■ **Collected data entries**
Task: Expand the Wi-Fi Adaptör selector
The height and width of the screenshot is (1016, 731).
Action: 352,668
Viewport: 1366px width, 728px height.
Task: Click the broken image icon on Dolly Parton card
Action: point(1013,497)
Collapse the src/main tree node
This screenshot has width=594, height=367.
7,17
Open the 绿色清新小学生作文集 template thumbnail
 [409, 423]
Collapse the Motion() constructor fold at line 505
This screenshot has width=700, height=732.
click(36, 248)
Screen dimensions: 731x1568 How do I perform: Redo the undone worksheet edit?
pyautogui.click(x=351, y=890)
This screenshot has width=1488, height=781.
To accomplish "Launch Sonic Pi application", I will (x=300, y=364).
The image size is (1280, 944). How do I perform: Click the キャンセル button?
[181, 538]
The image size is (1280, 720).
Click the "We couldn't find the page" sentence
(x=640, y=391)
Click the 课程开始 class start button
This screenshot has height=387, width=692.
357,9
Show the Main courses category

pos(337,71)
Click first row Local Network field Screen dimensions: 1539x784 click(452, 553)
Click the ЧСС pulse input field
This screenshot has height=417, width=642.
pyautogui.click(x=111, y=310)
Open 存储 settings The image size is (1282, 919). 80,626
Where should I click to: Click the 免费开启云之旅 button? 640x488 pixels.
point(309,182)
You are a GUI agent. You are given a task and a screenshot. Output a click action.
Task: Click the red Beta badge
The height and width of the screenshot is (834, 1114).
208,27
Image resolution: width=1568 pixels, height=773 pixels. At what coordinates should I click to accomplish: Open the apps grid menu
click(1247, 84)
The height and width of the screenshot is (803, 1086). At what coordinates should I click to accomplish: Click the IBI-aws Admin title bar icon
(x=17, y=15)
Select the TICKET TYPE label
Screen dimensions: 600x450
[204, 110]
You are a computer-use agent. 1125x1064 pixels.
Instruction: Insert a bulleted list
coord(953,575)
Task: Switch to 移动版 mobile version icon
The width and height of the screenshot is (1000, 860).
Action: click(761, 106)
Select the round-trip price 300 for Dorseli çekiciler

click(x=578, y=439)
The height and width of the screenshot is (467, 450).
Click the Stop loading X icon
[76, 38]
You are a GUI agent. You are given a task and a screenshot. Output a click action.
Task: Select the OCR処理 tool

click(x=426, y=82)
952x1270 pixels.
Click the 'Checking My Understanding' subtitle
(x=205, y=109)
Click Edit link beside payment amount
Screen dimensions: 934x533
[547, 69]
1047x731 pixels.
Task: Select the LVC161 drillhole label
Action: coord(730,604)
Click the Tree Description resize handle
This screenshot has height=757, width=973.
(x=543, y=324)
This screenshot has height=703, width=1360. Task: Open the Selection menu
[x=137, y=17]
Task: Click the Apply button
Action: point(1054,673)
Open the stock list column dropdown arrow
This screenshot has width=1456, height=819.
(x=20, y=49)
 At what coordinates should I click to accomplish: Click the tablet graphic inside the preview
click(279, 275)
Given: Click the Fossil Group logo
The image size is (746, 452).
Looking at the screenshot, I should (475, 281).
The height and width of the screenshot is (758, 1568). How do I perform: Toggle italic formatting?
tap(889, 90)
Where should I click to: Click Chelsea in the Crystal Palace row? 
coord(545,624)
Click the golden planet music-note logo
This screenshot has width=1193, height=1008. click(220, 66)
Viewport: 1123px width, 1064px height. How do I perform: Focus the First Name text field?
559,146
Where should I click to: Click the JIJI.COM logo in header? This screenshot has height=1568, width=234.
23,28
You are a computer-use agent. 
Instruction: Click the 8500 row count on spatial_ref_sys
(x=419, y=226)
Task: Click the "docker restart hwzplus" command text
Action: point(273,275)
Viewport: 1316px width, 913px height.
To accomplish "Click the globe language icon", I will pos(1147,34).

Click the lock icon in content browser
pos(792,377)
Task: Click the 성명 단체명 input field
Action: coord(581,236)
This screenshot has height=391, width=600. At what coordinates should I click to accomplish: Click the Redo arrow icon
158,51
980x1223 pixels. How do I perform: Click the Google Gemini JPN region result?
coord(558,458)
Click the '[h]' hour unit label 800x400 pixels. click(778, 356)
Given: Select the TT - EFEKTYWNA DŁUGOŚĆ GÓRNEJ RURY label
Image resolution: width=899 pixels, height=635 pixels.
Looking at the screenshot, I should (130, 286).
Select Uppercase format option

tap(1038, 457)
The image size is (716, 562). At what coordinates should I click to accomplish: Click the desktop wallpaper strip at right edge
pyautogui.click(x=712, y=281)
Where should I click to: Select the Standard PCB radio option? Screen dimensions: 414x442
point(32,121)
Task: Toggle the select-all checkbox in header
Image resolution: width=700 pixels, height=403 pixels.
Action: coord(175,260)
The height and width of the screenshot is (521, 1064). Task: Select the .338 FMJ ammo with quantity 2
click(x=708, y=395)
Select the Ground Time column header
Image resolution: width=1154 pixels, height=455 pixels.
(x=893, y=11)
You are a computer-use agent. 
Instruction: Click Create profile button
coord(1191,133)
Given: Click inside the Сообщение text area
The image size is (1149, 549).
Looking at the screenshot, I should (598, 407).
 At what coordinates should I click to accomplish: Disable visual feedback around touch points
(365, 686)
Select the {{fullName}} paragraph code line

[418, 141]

■ **Activity**
Take exactly the lines from the one containing "Image resolution: width=1568" through the one containing "You are a computer-use agent. 1125x1064" in the data above, and output them with nothing added.

■ **The answer**
Image resolution: width=1568 pixels, height=773 pixels. At what coordinates should I click to accomplish: Open the apps grid menu
click(1247, 84)
The height and width of the screenshot is (803, 1086). At what coordinates should I click to accomplish: Click the IBI-aws Admin title bar icon
(x=17, y=15)
Select the TICKET TYPE label
Screen dimensions: 600x450
[204, 110]
You are a computer-use agent. 1125x1064 pixels.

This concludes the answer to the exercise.